[A block of data]
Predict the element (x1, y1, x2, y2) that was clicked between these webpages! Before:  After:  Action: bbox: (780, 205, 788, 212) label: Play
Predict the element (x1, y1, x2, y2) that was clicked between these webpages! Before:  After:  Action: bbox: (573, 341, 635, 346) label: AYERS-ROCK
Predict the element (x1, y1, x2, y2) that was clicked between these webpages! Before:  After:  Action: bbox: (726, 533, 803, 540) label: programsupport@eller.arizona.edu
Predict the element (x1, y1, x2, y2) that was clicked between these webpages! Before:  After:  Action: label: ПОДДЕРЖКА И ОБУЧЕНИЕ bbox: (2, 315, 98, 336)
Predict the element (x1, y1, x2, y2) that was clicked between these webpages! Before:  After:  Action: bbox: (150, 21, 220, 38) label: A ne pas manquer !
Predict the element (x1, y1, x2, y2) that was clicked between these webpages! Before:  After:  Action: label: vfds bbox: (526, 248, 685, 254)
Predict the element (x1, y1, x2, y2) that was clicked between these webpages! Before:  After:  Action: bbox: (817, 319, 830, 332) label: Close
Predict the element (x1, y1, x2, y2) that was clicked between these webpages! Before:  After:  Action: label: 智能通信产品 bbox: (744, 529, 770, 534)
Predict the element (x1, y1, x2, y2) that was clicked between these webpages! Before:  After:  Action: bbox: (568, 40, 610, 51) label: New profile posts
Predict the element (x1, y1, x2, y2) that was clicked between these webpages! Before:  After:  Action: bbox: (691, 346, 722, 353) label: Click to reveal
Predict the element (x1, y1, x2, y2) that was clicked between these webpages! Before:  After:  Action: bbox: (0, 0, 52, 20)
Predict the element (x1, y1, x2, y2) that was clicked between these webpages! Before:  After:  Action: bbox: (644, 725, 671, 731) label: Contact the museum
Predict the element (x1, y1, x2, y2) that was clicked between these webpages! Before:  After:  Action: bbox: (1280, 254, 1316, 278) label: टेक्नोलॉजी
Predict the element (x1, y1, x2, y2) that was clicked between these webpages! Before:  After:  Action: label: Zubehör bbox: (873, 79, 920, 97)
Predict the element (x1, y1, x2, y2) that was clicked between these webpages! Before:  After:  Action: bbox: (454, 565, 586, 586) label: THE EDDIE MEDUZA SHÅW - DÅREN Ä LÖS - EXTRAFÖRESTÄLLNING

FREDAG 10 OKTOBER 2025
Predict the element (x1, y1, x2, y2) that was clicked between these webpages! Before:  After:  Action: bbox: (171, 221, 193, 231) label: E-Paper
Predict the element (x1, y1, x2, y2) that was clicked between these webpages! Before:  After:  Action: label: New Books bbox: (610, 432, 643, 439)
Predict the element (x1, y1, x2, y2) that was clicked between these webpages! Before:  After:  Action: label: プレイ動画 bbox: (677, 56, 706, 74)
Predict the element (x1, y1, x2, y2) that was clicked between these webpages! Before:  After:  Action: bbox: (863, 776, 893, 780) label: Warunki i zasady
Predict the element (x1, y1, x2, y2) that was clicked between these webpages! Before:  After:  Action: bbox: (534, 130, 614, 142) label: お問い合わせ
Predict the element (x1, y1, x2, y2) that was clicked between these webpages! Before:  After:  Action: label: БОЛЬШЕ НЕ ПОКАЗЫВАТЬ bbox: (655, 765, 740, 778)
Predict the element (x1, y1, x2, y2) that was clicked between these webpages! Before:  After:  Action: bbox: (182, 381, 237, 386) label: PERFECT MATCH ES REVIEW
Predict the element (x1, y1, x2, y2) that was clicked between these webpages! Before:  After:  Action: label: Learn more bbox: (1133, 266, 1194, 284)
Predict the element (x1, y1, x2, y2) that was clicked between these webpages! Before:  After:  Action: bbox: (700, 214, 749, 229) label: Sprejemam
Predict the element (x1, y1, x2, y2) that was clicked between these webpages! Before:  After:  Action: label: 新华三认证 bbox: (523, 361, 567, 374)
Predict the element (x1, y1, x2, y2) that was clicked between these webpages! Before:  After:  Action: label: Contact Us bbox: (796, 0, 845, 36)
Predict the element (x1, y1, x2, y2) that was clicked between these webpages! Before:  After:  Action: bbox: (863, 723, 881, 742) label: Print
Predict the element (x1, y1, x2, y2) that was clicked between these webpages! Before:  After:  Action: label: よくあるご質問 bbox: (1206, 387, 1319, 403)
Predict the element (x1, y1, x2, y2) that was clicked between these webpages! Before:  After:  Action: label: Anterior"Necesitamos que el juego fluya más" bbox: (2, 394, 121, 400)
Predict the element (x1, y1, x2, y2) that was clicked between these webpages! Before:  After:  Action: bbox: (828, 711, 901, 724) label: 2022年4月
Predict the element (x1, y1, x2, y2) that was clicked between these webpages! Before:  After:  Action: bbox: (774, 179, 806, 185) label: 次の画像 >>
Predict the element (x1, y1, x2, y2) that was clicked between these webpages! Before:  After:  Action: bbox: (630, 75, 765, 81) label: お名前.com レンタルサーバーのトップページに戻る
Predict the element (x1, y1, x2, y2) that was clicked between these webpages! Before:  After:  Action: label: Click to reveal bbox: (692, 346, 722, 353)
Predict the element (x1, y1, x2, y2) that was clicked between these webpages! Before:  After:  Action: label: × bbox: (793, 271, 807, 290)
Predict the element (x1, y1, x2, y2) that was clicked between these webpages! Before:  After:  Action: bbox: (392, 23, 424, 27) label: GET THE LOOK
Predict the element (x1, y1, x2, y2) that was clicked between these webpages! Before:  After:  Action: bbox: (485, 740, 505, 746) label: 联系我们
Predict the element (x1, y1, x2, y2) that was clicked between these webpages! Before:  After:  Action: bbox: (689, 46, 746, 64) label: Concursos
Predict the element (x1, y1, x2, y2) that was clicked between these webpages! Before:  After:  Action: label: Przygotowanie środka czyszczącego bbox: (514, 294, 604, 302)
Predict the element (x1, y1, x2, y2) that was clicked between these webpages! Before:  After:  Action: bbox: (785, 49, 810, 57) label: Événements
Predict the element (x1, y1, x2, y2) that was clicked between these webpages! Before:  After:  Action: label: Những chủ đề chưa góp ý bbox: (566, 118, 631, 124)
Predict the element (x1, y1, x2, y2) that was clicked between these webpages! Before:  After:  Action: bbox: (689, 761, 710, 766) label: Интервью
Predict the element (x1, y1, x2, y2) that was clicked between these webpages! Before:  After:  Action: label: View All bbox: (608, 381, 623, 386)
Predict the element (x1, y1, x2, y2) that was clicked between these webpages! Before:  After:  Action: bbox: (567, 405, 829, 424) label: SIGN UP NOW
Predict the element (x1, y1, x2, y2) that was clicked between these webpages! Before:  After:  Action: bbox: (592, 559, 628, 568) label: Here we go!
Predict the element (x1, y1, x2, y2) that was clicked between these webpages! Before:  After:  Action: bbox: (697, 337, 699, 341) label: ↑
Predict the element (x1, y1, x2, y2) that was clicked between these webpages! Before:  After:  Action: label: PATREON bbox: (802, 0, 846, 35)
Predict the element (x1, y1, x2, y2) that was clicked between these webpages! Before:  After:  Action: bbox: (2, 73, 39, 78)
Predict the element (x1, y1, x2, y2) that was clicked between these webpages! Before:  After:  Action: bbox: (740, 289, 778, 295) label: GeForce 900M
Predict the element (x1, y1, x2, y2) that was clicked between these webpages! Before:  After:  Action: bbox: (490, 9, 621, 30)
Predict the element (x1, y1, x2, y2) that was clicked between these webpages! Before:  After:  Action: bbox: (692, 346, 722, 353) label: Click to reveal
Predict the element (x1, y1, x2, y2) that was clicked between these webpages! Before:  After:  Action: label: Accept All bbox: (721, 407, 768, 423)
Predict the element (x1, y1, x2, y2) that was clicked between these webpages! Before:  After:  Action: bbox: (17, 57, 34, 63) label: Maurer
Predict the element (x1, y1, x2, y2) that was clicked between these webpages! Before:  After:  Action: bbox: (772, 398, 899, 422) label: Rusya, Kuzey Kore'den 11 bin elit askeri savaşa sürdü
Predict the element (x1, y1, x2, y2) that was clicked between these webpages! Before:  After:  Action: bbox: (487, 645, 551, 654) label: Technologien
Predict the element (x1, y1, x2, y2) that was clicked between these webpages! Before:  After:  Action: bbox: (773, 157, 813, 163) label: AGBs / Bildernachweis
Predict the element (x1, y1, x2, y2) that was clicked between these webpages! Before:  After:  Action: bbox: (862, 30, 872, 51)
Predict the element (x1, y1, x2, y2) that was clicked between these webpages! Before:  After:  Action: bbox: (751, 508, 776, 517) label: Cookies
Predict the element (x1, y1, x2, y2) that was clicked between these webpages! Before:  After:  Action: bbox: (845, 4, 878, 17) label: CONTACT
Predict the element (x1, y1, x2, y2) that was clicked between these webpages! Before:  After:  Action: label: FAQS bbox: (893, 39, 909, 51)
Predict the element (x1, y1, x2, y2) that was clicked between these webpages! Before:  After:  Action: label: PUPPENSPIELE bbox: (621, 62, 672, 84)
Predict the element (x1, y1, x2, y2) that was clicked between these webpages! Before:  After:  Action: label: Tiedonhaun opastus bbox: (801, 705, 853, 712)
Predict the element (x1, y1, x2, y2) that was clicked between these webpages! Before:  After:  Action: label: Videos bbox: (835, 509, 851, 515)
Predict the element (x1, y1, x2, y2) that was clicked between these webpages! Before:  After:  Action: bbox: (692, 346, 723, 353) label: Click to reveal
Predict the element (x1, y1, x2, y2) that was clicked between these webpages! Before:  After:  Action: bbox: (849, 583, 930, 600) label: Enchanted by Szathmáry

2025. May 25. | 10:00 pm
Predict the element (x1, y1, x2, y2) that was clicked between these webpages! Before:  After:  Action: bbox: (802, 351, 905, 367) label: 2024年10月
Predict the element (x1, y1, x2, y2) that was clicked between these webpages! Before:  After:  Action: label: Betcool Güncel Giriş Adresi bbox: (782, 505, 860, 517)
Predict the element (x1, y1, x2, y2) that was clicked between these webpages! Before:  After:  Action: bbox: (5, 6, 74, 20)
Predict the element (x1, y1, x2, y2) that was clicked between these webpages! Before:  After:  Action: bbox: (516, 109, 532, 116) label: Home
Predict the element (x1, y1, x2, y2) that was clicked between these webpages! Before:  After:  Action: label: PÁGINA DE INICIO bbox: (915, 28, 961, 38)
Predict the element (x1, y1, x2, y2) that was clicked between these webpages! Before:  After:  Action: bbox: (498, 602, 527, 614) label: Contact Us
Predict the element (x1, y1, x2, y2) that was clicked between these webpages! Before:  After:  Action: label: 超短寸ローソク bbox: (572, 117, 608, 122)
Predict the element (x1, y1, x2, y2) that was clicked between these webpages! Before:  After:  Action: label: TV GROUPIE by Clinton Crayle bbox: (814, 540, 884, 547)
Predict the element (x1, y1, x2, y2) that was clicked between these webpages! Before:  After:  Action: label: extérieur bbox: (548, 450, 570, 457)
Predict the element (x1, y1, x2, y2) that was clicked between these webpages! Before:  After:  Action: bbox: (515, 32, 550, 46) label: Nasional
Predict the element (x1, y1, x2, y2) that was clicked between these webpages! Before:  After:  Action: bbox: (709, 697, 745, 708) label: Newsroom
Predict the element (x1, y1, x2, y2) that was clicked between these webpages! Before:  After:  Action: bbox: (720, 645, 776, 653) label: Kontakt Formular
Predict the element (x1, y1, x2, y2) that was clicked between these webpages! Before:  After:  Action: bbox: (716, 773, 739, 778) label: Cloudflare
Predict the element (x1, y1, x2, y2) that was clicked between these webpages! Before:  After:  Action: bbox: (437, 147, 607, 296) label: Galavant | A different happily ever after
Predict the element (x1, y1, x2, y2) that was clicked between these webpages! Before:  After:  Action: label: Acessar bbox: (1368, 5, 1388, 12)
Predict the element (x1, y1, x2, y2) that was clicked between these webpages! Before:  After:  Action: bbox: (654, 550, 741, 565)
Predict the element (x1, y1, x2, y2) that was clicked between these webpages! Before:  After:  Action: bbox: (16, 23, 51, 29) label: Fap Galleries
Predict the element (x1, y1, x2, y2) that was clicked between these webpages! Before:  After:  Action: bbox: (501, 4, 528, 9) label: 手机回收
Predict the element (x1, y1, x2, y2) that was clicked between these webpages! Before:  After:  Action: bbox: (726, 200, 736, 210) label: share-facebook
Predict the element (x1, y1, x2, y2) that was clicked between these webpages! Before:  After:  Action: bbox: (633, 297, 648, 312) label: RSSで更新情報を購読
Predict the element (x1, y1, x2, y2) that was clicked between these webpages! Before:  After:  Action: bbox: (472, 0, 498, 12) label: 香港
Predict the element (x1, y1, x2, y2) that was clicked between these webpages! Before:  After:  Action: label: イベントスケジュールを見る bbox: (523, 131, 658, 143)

EXERCISE AIM =
Can you express the records above as a Markdown table with the columns Row and Text, covering only the stretch that opens with the record containing "381, 623, 386)" and closes with the one containing "9, 621, 30)", both included, numbering each record and leaving out blank lines?

SOLUTION FOR THIS TASK =
| Row | Text |
|---|---|
| 1 | Predict the element (x1, y1, x2, y2) that was clicked between these webpages! Before:  After:  Action: label: View All bbox: (608, 381, 623, 386) |
| 2 | Predict the element (x1, y1, x2, y2) that was clicked between these webpages! Before:  After:  Action: bbox: (567, 405, 829, 424) label: SIGN UP NOW |
| 3 | Predict the element (x1, y1, x2, y2) that was clicked between these webpages! Before:  After:  Action: bbox: (592, 559, 628, 568) label: Here we go! |
| 4 | Predict the element (x1, y1, x2, y2) that was clicked between these webpages! Before:  After:  Action: bbox: (697, 337, 699, 341) label: ↑ |
| 5 | Predict the element (x1, y1, x2, y2) that was clicked between these webpages! Before:  After:  Action: label: PATREON bbox: (802, 0, 846, 35) |
| 6 | Predict the element (x1, y1, x2, y2) that was clicked between these webpages! Before:  After:  Action: bbox: (2, 73, 39, 78) |
| 7 | Predict the element (x1, y1, x2, y2) that was clicked between these webpages! Before:  After:  Action: bbox: (740, 289, 778, 295) label: GeForce 900M |
| 8 | Predict the element (x1, y1, x2, y2) that was clicked between these webpages! Before:  After:  Action: bbox: (490, 9, 621, 30) |